Geek Theories: The Metalocalypse Prophecy

So, anyone who knows me knows I have a perhaps unholy love for the animated series Metalocalypse. While the show boasts great humor, awesome music, and top notch animation, it transcends even its already wonderful premise by having Dethklok, a group of bumbling, spoiled celebrities, involved in a huge prophecy which relates to the end of the world. This prophecy, known as the Metalocalypse, has been foreshadowed from the start of the show and is still somewhat vague. The show is littered with a great deal of imagery, however, which gives clues to what it might all mean. Naturally, I have a geek theory about it! I can’t go into all of my points without giving some spoilers for the season 4 finale, so if this offends thine eyes, look no further.

While there are several images shown throughout the series relating to the prophecy, including the Sumerian tablet, the various medallions with a band member and his corresponding instrument, and the band’s likeness carved into a South American mountain, none seemed so strange or unexplained as the planets. Five planets are occasionally seen in image flashes, often corresponding with the medallions of each band member.

So what are these planets? I suspected for a long time but wasn’t sure that they were planets in our own solar system, and, looking closely, they do somewhat resemble the Jovian planets, minus Saturn’s rings.

Perhaps an astrophysicist can tell me I’m wrong here, and I may be, but I think the look is similar enough to warrant discussion. However, what I find more interesting about this is some other connections one can make to Dethklok using the analogy of them as representatives of the worlds. The theory is not quite complete, I will admit, but the show hasn’t given us everything yet. For now, consider these.

In season two, death expert Dr. Ralphus Galkinsmelter tells us, “Toki Wartooth has become a messenger of death. Everything he touches with his love will die.” And indeed, every outside character Toki cares for (except for Dr. Rockso, who likely has a role to play of his own) is befallen by some horrible fate, whether it be the little girl who admired him, his guitar teacher, his estranged father, or his pet cat. Toki is also the youngest and newest member of the band, often denied the respect of the rest of the band and seen as a kid brother. Hence, Toki, I believe, is Pluto, both the god of death and the smallest of the planets, now not considered a planet at all.
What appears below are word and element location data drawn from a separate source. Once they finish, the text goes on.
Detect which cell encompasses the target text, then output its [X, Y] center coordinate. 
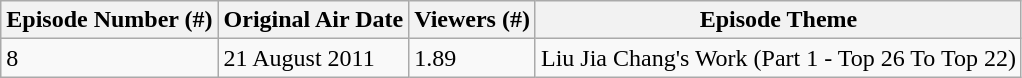
8 [110, 58]
21 August 2011 [314, 58]
Liu Jia Chang's Work (Part 1 - Top 26 To Top 22) [778, 58]
1.89 [472, 58]
Episode Number (#) [110, 20]
Original Air Date [314, 20]
Viewers (#) [472, 20]
Episode Theme [778, 20]
Extract the [X, Y] coordinate from the center of the cell holding the provided text.  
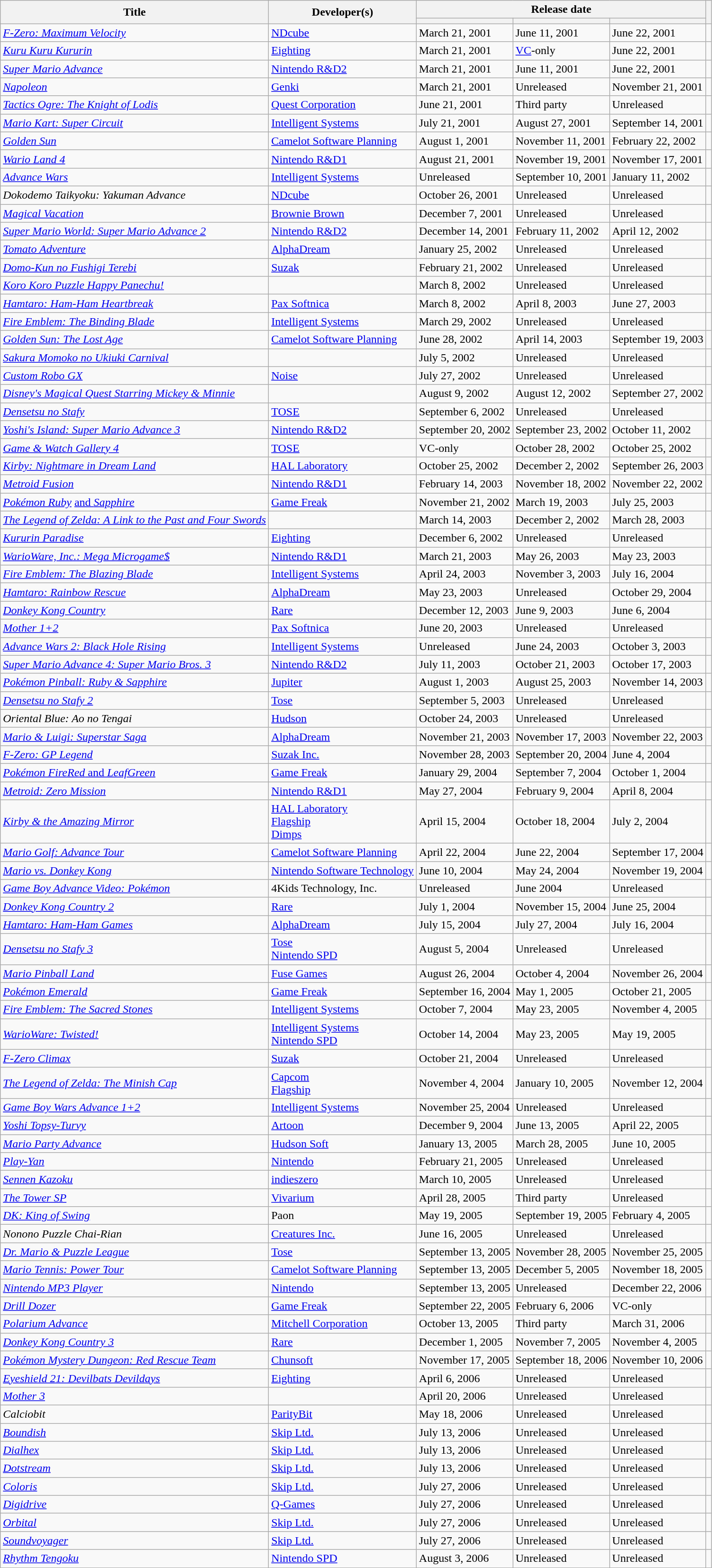
Mitchell Corporation [343, 1324]
Kururin Paradise [135, 538]
Wario Land 4 [135, 159]
August 21, 2001 [465, 159]
December 5, 2005 [561, 1269]
Nintendo Software Technology [343, 870]
Koro Koro Puzzle Happy Panechu! [135, 285]
December 6, 2002 [465, 538]
December 12, 2003 [465, 610]
Suzak Inc. [343, 754]
Calciobit [135, 1414]
Densetsu no Stafy [135, 411]
Pokémon Mystery Dungeon: Red Rescue Team [135, 1360]
Soundvoyager [135, 1540]
Densetsu no Stafy 2 [135, 700]
September 20, 2002 [465, 429]
Kirby & the Amazing Mirror [135, 822]
Dotstream [135, 1468]
HAL Laboratory [343, 466]
October 21, 2003 [561, 664]
June 2004 [561, 888]
August 1, 2001 [465, 141]
April 28, 2005 [465, 1197]
Advance Wars 2: Black Hole Rising [135, 646]
June 20, 2003 [465, 628]
November 4, 2004 [465, 1083]
April 22, 2005 [658, 1125]
Napoleon [135, 87]
April 24, 2003 [465, 574]
Dr. Mario & Puzzle League [135, 1251]
Rhythm Tengoku [135, 1558]
CapcomFlagship [343, 1083]
October 14, 2004 [465, 1033]
Golden Sun: The Lost Age [135, 339]
indieszero [343, 1179]
November 25, 2004 [465, 1107]
Pokémon Pinball: Ruby & Sapphire [135, 682]
February 14, 2003 [465, 484]
October 7, 2004 [465, 1009]
November 19, 2001 [561, 159]
October 13, 2005 [465, 1324]
January 11, 2002 [658, 177]
Donkey Kong Country 2 [135, 906]
November 14, 2003 [658, 682]
October 1, 2004 [658, 772]
Release date [561, 9]
DK: King of Swing [135, 1215]
July 1, 2004 [465, 906]
April 15, 2004 [465, 822]
December 22, 2006 [658, 1287]
Drill Dozer [135, 1305]
Noise [343, 375]
November 18, 2005 [658, 1269]
October 26, 2001 [465, 195]
Eyeshield 21: Devilbats Devildays [135, 1378]
November 25, 2005 [658, 1251]
Mother 1+2 [135, 628]
September 6, 2002 [465, 411]
May 27, 2004 [465, 790]
January 10, 2005 [561, 1083]
Tomato Adventure [135, 249]
September 26, 2003 [658, 466]
July 25, 2003 [658, 502]
Hamtaro: Ham-Ham Heartbreak [135, 303]
April 14, 2003 [561, 339]
July 2, 2004 [658, 822]
March 14, 2003 [465, 520]
October 21, 2005 [658, 991]
November 10, 2006 [658, 1360]
Dialhex [135, 1450]
February 4, 2005 [658, 1215]
Play-Yan [135, 1161]
WarioWare: Twisted! [135, 1033]
September 22, 2005 [465, 1305]
Creatures Inc. [343, 1233]
September 7, 2004 [561, 772]
November 21, 2001 [658, 87]
Game Boy Advance Video: Pokémon [135, 888]
September 18, 2006 [561, 1360]
Fire Emblem: The Blazing Blade [135, 574]
Golden Sun [135, 141]
Advance Wars [135, 177]
Pokémon Ruby and Sapphire [135, 502]
November 15, 2004 [561, 906]
Pokémon Emerald [135, 991]
May 1, 2005 [561, 991]
November 22, 2003 [658, 736]
November 17, 2005 [465, 1360]
September 16, 2004 [465, 991]
August 27, 2001 [561, 123]
December 7, 2001 [465, 213]
Fire Emblem: The Sacred Stones [135, 1009]
November 17, 2001 [658, 159]
Mother 3 [135, 1396]
August 3, 2006 [465, 1558]
December 9, 2004 [465, 1125]
Game & Watch Gallery 4 [135, 447]
March 28, 2005 [561, 1143]
Yoshi's Island: Super Mario Advance 3 [135, 429]
March 29, 2002 [465, 321]
December 1, 2005 [465, 1342]
Boundish [135, 1432]
November 18, 2002 [561, 484]
The Tower SP [135, 1197]
April 8, 2003 [561, 303]
September 17, 2004 [658, 852]
June 10, 2005 [658, 1143]
July 27, 2002 [465, 375]
Game Boy Wars Advance 1+2 [135, 1107]
October 3, 2003 [658, 646]
July 15, 2004 [465, 924]
Dokodemo Taikyoku: Yakuman Advance [135, 195]
September 20, 2004 [561, 754]
January 29, 2004 [465, 772]
November 26, 2004 [658, 973]
Fire Emblem: The Binding Blade [135, 321]
Mario & Luigi: Superstar Saga [135, 736]
Nonono Puzzle Chai-Rian [135, 1233]
July 11, 2003 [465, 664]
August 9, 2002 [465, 393]
HAL LaboratoryFlagshipDimps [343, 822]
September 27, 2002 [658, 393]
Mario vs. Donkey Kong [135, 870]
F-Zero: Maximum Velocity [135, 33]
Sennen Kazoku [135, 1179]
August 5, 2004 [465, 949]
June 21, 2001 [465, 105]
Q-Games [343, 1504]
WarioWare, Inc.: Mega Microgame$ [135, 556]
March 10, 2005 [465, 1179]
June 10, 2004 [465, 870]
February 9, 2004 [561, 790]
F-Zero: GP Legend [135, 754]
Sakura Momoko no Ukiuki Carnival [135, 357]
Paon [343, 1215]
September 19, 2005 [561, 1215]
June 13, 2005 [561, 1125]
February 11, 2002 [561, 231]
November 22, 2002 [658, 484]
April 12, 2002 [658, 231]
The Legend of Zelda: A Link to the Past and Four Swords [135, 520]
September 14, 2001 [658, 123]
June 22, 2004 [561, 852]
June 9, 2003 [561, 610]
February 22, 2002 [658, 141]
March 19, 2003 [561, 502]
Title [135, 12]
Disney's Magical Quest Starring Mickey & Minnie [135, 393]
Chunsoft [343, 1360]
June 25, 2004 [658, 906]
Polarium Advance [135, 1324]
November 12, 2004 [658, 1083]
November 11, 2001 [561, 141]
June 16, 2005 [465, 1233]
Mario Tennis: Power Tour [135, 1269]
Hamtaro: Rainbow Rescue [135, 592]
June 6, 2004 [658, 610]
Developer(s) [343, 12]
Nintendo MP3 Player [135, 1287]
Super Mario World: Super Mario Advance 2 [135, 231]
Tactics Ogre: The Knight of Lodis [135, 105]
Genki [343, 87]
November 17, 2003 [561, 736]
October 28, 2002 [561, 447]
Hamtaro: Ham-Ham Games [135, 924]
November 3, 2003 [561, 574]
Quest Corporation [343, 105]
November 21, 2003 [465, 736]
September 10, 2001 [561, 177]
Hudson [343, 718]
November 7, 2005 [561, 1342]
December 14, 2001 [465, 231]
Fuse Games [343, 973]
Mario Party Advance [135, 1143]
October 18, 2004 [561, 822]
April 20, 2006 [465, 1396]
Mario Pinball Land [135, 973]
Kuru Kuru Kururin [135, 51]
June 24, 2003 [561, 646]
Kirby: Nightmare in Dream Land [135, 466]
Custom Robo GX [135, 375]
Oriental Blue: Ao no Tengai [135, 718]
October 4, 2004 [561, 973]
January 13, 2005 [465, 1143]
Mario Kart: Super Circuit [135, 123]
October 11, 2002 [658, 429]
Nintendo SPD [343, 1558]
July 5, 2002 [465, 357]
Domo-Kun no Fushigi Terebi [135, 267]
Mario Golf: Advance Tour [135, 852]
Digidrive [135, 1504]
April 8, 2004 [658, 790]
Magical Vacation [135, 213]
Jupiter [343, 682]
ToseNintendo SPD [343, 949]
Super Mario Advance [135, 69]
Metroid: Zero Mission [135, 790]
August 25, 2003 [561, 682]
February 21, 2005 [465, 1161]
August 1, 2003 [465, 682]
March 28, 2003 [658, 520]
Pokémon FireRed and LeafGreen [135, 772]
November 28, 2005 [561, 1251]
The Legend of Zelda: The Minish Cap [135, 1083]
Donkey Kong Country [135, 610]
June 27, 2003 [658, 303]
August 26, 2004 [465, 973]
September 23, 2002 [561, 429]
April 22, 2004 [465, 852]
September 5, 2003 [465, 700]
Densetsu no Stafy 3 [135, 949]
November 21, 2002 [465, 502]
October 24, 2003 [465, 718]
February 6, 2006 [561, 1305]
July 27, 2004 [561, 924]
May 18, 2006 [465, 1414]
November 28, 2003 [465, 754]
March 21, 2003 [465, 556]
October 17, 2003 [658, 664]
Intelligent SystemsNintendo SPD [343, 1033]
October 21, 2004 [465, 1058]
May 26, 2003 [561, 556]
Yoshi Topsy-Turvy [135, 1125]
Donkey Kong Country 3 [135, 1342]
Coloris [135, 1486]
Brownie Brown [343, 213]
Hudson Soft [343, 1143]
February 21, 2002 [465, 267]
July 21, 2001 [465, 123]
F-Zero Climax [135, 1058]
November 19, 2004 [658, 870]
October 29, 2004 [658, 592]
June 4, 2004 [658, 754]
March 31, 2006 [658, 1324]
Artoon [343, 1125]
September 19, 2003 [658, 339]
4Kids Technology, Inc. [343, 888]
April 6, 2006 [465, 1378]
Orbital [135, 1522]
May 24, 2004 [561, 870]
Vivarium [343, 1197]
ParityBit [343, 1414]
Metroid Fusion [135, 484]
Super Mario Advance 4: Super Mario Bros. 3 [135, 664]
January 25, 2002 [465, 249]
August 12, 2002 [561, 393]
June 28, 2002 [465, 339]
Extract the [x, y] coordinate from the center of the cell holding the provided text.  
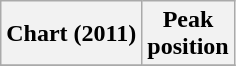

Skwisgaar Skwigelf is a man with an insatiable sexual appetite, and very little in terms of standards, as he will sleep with just about any woman who desires him (which is most of them). It has been shown that he has fathered hundreds of illegitimate children, none of whom are legally allowed to acknowledge him due to Charles Offdensen’s superhuman legal prowess. In “Fatherklok,” Skwisgaar eventually realizes it is his destiny to “Give the gifts of life and makes more gods likes what I ams.” Skwisgaar, then, is Jupiter, philanderer extraordinaire, and father of gods and heroes.

Most recently, in “Church of the Black Klok,” Nathan Explosion has been shown to have an affinity for the sea, which is in fact foreshadowed as far back as “Dethwater.” Nathan destroys perfectly fine records (he has done this at least 15 times now) when the unconscious need enters his mind that an album must come from the sea and be recorded underwater. As the head of the Church tells him, Nathan is told to do this by a massive whale, who serves as his spirit guide. Nathan is the band’s creative visionary, and as much of his power comes from the water, Nathan is Neptune, god of the ocean (and horses, while we’re at it; Nathan does love his Thunderhorse).

Unfortunately, because there isn’t enough data on Murderface or Pickles in this regard yet, my theory remains incomplete for now. However, I can posit some guesses. Perhaps it’s the scatological implications that suggest to me Murderface will be associated with Uranus, but looking at the history of said god, he was mad and cruel, and hated by the other gods, just as Murderface is criminally abrasive and generally disliked by his bandmates. As for Pickles and Saturn, that one’s a harder connection to make for me, but I’m sure I’ll come up with it eventually, unless my theory is proven wrong.

So what is the upshot of all this? What do these connections have to do with anything? Well, I’m not saying Dethklok is directly connected to the Greco-Roman gods exactly. Indeed, the prophecy of their coming dates back to at least ancient Sumeria. I believe the planets, and thus the implied gods, represent Jungian archetypes to which the Dethklok members subscribe. Theirs is the power of the gods, and thus the power to save or destroy the world. Once they come to understand this power, they will have the ability to shape the Metalocalypse itself, as Selatcia is attempting to do behind their backs. In a final bit of theorizing, I suspect Selatcia and his agents would have swept in and directly manipulated Dethklok from the start, had it not been for their discovery by one Charles Offdensen.

Obviously, with the final season and a movie on the way, much of the story is yet to be told, and I could well be completely off base, but the evidence seems to point in this direction, and it seems likely enough that Brendon Small put this level of thought and detail into it from the start.